Your answer should consist of every line from the records that holds the string "agent".
··· GIVEN INFORMATION
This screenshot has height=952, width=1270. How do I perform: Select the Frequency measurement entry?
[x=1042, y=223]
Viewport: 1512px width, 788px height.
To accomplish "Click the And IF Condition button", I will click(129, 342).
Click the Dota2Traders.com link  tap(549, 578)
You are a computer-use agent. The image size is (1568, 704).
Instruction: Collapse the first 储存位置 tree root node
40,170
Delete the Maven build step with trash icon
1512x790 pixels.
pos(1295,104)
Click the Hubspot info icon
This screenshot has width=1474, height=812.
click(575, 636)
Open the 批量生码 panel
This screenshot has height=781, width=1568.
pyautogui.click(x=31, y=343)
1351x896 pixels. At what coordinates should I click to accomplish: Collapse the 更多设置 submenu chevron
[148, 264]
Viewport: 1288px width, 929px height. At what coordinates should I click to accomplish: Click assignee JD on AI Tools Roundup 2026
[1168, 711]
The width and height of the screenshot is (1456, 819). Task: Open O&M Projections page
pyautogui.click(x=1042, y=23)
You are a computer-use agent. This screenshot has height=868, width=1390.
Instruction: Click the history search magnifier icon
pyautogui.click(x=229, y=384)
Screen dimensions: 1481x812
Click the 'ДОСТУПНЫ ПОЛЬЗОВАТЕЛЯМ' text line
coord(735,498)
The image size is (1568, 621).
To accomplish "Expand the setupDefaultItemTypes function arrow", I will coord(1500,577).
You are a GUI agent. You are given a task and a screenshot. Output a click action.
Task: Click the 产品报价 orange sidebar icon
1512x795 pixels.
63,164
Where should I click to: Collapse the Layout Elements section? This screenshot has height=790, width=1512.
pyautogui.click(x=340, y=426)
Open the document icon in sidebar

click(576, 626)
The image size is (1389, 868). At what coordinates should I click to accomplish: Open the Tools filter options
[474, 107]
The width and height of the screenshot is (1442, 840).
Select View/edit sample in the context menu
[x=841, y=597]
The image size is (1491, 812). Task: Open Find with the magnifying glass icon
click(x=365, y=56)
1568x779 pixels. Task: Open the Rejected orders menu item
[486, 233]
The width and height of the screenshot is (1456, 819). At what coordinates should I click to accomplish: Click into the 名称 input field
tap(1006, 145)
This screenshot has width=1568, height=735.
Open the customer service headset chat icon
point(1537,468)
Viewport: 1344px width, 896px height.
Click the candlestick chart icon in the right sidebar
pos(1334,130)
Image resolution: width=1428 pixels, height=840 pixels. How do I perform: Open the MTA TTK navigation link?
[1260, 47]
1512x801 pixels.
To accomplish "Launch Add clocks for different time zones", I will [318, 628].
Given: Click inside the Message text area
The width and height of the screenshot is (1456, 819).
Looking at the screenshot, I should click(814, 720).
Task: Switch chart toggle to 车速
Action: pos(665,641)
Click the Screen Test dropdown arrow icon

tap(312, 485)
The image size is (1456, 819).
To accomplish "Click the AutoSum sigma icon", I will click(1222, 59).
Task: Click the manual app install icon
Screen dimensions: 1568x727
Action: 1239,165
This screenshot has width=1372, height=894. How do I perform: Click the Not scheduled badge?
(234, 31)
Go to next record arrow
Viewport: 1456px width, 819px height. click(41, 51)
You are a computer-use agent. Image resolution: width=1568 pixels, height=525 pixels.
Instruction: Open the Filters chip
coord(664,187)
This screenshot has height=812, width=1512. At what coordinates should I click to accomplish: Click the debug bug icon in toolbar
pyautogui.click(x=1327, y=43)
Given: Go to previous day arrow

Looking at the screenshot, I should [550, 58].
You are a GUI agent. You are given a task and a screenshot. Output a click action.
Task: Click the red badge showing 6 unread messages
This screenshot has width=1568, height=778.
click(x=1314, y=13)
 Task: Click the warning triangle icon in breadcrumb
······
◆ RESPONSE TO THIS EXERCISE
You are a computer-use agent. The image size is (1568, 704).
You are a computer-use agent. This screenshot has height=868, width=1390.
You are a GUI agent. You are given a task and a screenshot. Output a click action.
You are a computer-use agent. Image resolution: width=1568 pixels, height=525 pixels.
You are a GUI agent. You are given a task and a screenshot. Output a click action.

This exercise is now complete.